In the past 100 years, influenza pandemics in particular have caused excitement and uncertainty. Cause of the problem: influenza viruses are constantly changing, large parts of the population are therefore no longer protected despite vaccination or immunization from a previous infection. Examples of influenza pandemics include the Spanish flu already mentioned, the Asian flu, which claimed more than a million deaths in 1957, and the Hong Kong flu in 1968. The Russian flu contracted around 700,000 children and adolescents in the 1970s Victim. In 2009 around 18,000 people eventually died of the swine flu,

Medical progress

“There are currently no warning signs that there will be an influenza pandemic in our latitudes in the immediate future,” says Steininger, This scenario has been discussed for ten years. “Since the outbreak of the swine flu“Compared to other influenza pandemics such as the Spanish flu, the number of victims has declined, medicine has developed again and progress has been made in the field, so that such a horror scenario actually does not seem likely,” explains the expert on infectiology and Vaccination is also available for influenza.

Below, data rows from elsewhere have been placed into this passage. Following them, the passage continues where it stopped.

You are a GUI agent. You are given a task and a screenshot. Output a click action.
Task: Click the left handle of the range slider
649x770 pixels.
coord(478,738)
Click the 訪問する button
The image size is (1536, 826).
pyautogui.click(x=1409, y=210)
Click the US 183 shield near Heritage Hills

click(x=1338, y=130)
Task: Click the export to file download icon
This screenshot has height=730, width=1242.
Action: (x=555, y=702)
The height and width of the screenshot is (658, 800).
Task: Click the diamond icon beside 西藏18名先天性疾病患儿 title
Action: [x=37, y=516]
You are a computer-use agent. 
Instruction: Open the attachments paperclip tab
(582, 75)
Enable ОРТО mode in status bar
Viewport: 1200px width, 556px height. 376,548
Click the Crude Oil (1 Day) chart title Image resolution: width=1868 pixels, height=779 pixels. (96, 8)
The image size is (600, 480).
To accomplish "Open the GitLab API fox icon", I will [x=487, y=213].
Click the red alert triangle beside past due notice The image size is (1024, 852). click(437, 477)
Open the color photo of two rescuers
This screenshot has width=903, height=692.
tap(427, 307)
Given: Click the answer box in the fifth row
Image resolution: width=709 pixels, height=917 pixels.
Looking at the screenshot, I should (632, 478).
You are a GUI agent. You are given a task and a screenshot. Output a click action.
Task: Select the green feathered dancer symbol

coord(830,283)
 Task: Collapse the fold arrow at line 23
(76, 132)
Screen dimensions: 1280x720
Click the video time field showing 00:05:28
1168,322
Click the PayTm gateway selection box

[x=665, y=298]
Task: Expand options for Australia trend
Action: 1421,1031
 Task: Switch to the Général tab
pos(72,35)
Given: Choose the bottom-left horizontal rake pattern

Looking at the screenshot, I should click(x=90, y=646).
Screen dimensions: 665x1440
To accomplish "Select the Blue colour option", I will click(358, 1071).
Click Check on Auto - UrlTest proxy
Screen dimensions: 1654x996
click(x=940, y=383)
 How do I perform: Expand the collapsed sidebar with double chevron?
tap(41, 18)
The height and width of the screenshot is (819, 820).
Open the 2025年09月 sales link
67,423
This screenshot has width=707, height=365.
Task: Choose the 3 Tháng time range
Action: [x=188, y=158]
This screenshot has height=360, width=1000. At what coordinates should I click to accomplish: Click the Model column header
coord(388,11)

Be the first pandemic of the 21st century SARS, The “Severe Acute Respiratory Syndrome” first appeared in late 2002 and was due to a previously unknown coronavirus. Around 700 people died in the SARS pandemic in 2002 and 2003 Mainland China and Hong Kong,

The currently in China spreading corona virus resembles the SARS virus. Corona viruses have long been considered a candidate for worldwide epidemics, because they occasionally manage to cross species boundaries. The MERS corona virus, which first appeared on the Arabian Peninsula in 2012, seems to have passed from dromedaries to humans. SARS however, may have its origin in fruit bats, which the virus again transferred to sneak cats. These are in China consumed as a delicacy. So people should have been infected.